Syria existed under an Orwellian dictatorship for the past 40 years, and people like Zeitouna, Al-Khailil, Hamada, and Hammadi were apart of the undercurrent organizing, resisting, and documenting state crimes for well over two decades. The Syrian regime caked its exterior with attractive labels like “secular” and “democracy” while underneath the make-up were the diseased pustules of an oppressive regime: a secret police that sewed distrust amongst civilians and punished even private remarks criticizing the government, a president who inherited his throne and won elections by 99.7%, and an entire generation of missing Syrian’s snatched in the ‘80s roundup of possible intellectual enemies to the state. The fervor to which the government kept a clamp on independent thinking climaxed in 1982 with the month long massacre in Hama where the military indiscriminately killed between 10,000 and 40,000 people in response to some civilians organizing their own political beliefs. While western intellectuals will later explain the first 8 months of the Syrian Revolution as some sort of imperialist conspiracy, Syrians themselves had been waiting and ready to voice their dissent en masse for decades.

In an Orwellian reality, it is a radical act to speak publicly, as human rights lawyer Razan Zeitouna did. Her work in Syria focused on defending political prisoners, and in 2001 she founded the Human Rights Association in Syria. When the popular grassroots movement for human dignity and civil freedoms swept Syria in 2011, Zeitouna co-founded the Local Co-ordination Committees (LCC), an organization with chapters all across Syria that work to document human rights abuses and distribute humanitarian aid. An unwavering force, Zeitouna snuck herself into Ghouta after the August 2013 sarin gas attacks to gather evidence for documentation, and can be seen here giving testimony in English on living under siege in Douma. Zeitouna recognized the Assad regime as the main aggressor responsible for perpetrating terrorism in Syria, but also worked to document human rights abuses committed by the opposition.

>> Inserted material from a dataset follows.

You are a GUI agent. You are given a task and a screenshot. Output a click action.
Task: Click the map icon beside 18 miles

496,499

She made a point to educate as many members of the armed opposition as possible about International human rights law in an effort to curb abuse.

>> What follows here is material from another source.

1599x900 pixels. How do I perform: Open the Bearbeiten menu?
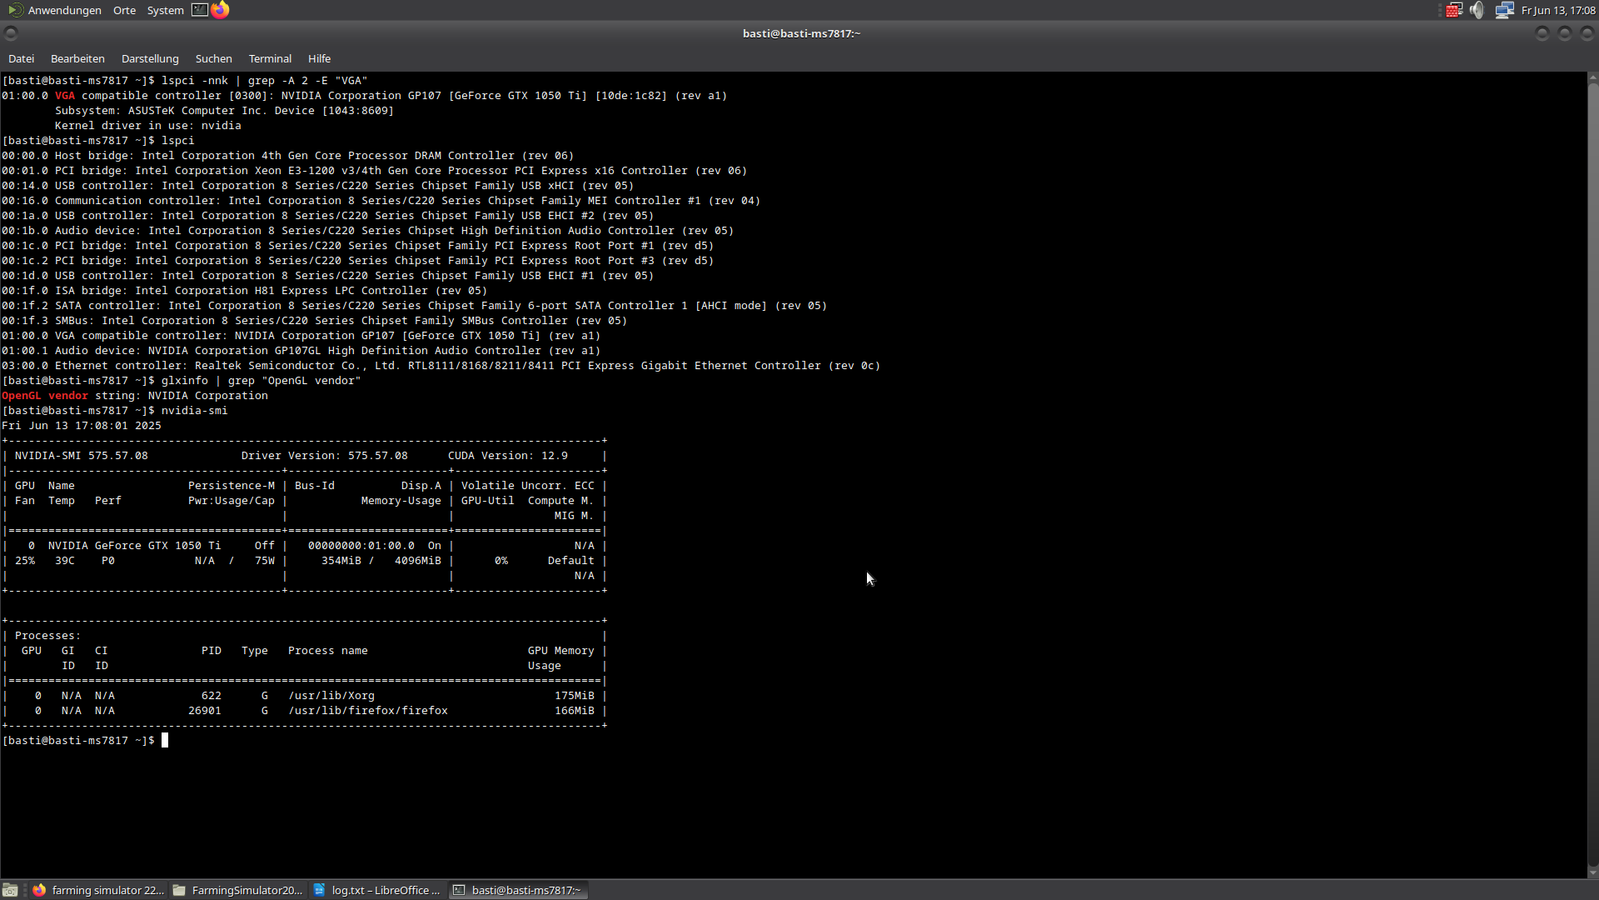click(x=77, y=58)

In an Orwellian society, it is a radical act to organize against the political party of the state, like Samira alKhalil did. During Hafez Assad’s reign, AlKhalil was active in the ‘Damascus Declaration’ and ‘Revival of Civil Society’, salons of Syrian intellectuals who boldly challenged political discourse at the time. For her involvement, alKhalil was imprisoned for four years from 1987-1991, spending time in Syria’s most notorious prisons. Alkhalil worked alongside Zeitouna in the Violations Documentation Center, separated from her husband in exile Yasin al Haj Saleh.

Nazem Hammadi and Wael Hammade worked with Zeitouna and Alkhalil in the Violations documentation Center, focusing on facilitating humanitarian relief between the Local Co-ordinating Committees. Relief work is inherently stressful and dangerous— one relief worker said “If you go to sleep at the end of the day happy, you’re not doing your job right”. Very often, relief workers like Hammade and Hammadi are targets and die in the line of work.

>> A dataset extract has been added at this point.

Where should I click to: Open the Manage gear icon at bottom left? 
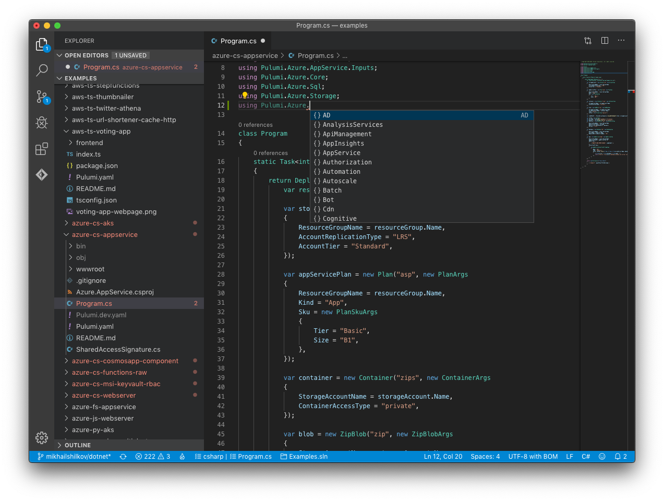[x=42, y=438]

The work of Douma4 carries on the spirit of the Syrian Revolution, and their kidnapping is a signal that the revolution is under attack. Jaysh-al-Islam, a non-FSA milita group, has control of Douma. Their leader, Zahran Alloush, is therefore responsible to answer the question: Where are Razan, Samira, Wael, and Nazem, and why couldn’t you ensure their protection? Join Amnesty International and people of conscience around the world in tweeting at him “Where are the #Douma4, @Zahran1970?”